Each record must be retyped word for word.

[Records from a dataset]
-*-
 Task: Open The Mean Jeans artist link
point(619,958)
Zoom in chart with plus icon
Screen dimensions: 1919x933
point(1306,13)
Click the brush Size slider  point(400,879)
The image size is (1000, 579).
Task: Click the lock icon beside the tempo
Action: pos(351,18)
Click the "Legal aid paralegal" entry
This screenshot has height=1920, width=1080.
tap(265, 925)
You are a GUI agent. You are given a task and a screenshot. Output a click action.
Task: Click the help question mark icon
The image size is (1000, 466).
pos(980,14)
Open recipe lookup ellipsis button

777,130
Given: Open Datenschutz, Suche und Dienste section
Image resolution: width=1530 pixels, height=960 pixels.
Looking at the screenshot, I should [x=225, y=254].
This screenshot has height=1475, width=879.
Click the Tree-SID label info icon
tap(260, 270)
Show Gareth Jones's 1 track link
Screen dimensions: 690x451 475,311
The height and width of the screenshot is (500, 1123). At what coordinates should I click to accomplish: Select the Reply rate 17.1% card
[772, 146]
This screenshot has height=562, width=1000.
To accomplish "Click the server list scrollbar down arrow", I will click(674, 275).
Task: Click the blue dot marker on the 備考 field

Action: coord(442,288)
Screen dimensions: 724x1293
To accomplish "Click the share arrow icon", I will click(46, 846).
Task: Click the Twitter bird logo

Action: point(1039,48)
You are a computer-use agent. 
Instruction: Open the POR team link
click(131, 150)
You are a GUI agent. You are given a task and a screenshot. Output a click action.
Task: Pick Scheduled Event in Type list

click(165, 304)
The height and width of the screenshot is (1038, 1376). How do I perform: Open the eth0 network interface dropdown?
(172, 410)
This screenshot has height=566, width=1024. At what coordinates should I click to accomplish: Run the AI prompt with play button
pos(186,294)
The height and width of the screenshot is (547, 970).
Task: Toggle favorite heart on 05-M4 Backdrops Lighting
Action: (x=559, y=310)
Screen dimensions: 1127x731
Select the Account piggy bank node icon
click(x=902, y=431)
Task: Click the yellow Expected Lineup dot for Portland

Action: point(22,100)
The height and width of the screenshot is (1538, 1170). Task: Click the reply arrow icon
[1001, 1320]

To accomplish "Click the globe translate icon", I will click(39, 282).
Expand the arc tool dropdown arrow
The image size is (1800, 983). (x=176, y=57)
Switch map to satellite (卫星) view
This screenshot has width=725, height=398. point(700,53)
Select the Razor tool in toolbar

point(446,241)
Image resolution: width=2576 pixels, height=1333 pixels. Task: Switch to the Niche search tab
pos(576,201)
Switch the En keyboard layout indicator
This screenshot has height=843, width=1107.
-*-
• Exercise answer:
 Task: Open The Mean Jeans artist link
point(619,958)
Zoom in chart with plus icon
Screen dimensions: 1919x933
point(1306,13)
Click the brush Size slider  point(400,879)
The image size is (1000, 579).
Task: Click the lock icon beside the tempo
Action: pos(351,18)
Click the "Legal aid paralegal" entry
This screenshot has height=1920, width=1080.
tap(265, 925)
You are a GUI agent. You are given a task and a screenshot. Output a click action.
Task: Click the help question mark icon
The image size is (1000, 466).
pos(980,14)
Open recipe lookup ellipsis button

777,130
Given: Open Datenschutz, Suche und Dienste section
Image resolution: width=1530 pixels, height=960 pixels.
Looking at the screenshot, I should [x=225, y=254].
This screenshot has height=1475, width=879.
Click the Tree-SID label info icon
tap(260, 270)
Show Gareth Jones's 1 track link
Screen dimensions: 690x451 475,311
The height and width of the screenshot is (500, 1123). At what coordinates should I click to accomplish: Select the Reply rate 17.1% card
[772, 146]
This screenshot has height=562, width=1000.
To accomplish "Click the server list scrollbar down arrow", I will click(674, 275).
Task: Click the blue dot marker on the 備考 field

Action: coord(442,288)
Screen dimensions: 724x1293
To accomplish "Click the share arrow icon", I will click(46, 846).
Task: Click the Twitter bird logo

Action: point(1039,48)
You are a computer-use agent. 
Instruction: Open the POR team link
click(131, 150)
You are a GUI agent. You are given a task and a screenshot. Output a click action.
Task: Pick Scheduled Event in Type list

click(165, 304)
The height and width of the screenshot is (1038, 1376). How do I perform: Open the eth0 network interface dropdown?
(172, 410)
This screenshot has height=566, width=1024. At what coordinates should I click to accomplish: Run the AI prompt with play button
pos(186,294)
The height and width of the screenshot is (547, 970).
Task: Toggle favorite heart on 05-M4 Backdrops Lighting
Action: (x=559, y=310)
Screen dimensions: 1127x731
Select the Account piggy bank node icon
click(x=902, y=431)
Task: Click the yellow Expected Lineup dot for Portland

Action: point(22,100)
The height and width of the screenshot is (1538, 1170). Task: Click the reply arrow icon
[1001, 1320]

To accomplish "Click the globe translate icon", I will click(39, 282).
Expand the arc tool dropdown arrow
The image size is (1800, 983). (x=176, y=57)
Switch map to satellite (卫星) view
This screenshot has width=725, height=398. point(700,53)
Select the Razor tool in toolbar

point(446,241)
Image resolution: width=2576 pixels, height=1333 pixels. Task: Switch to the Niche search tab
pos(576,201)
Switch the En keyboard layout indicator
This screenshot has height=843, width=1107.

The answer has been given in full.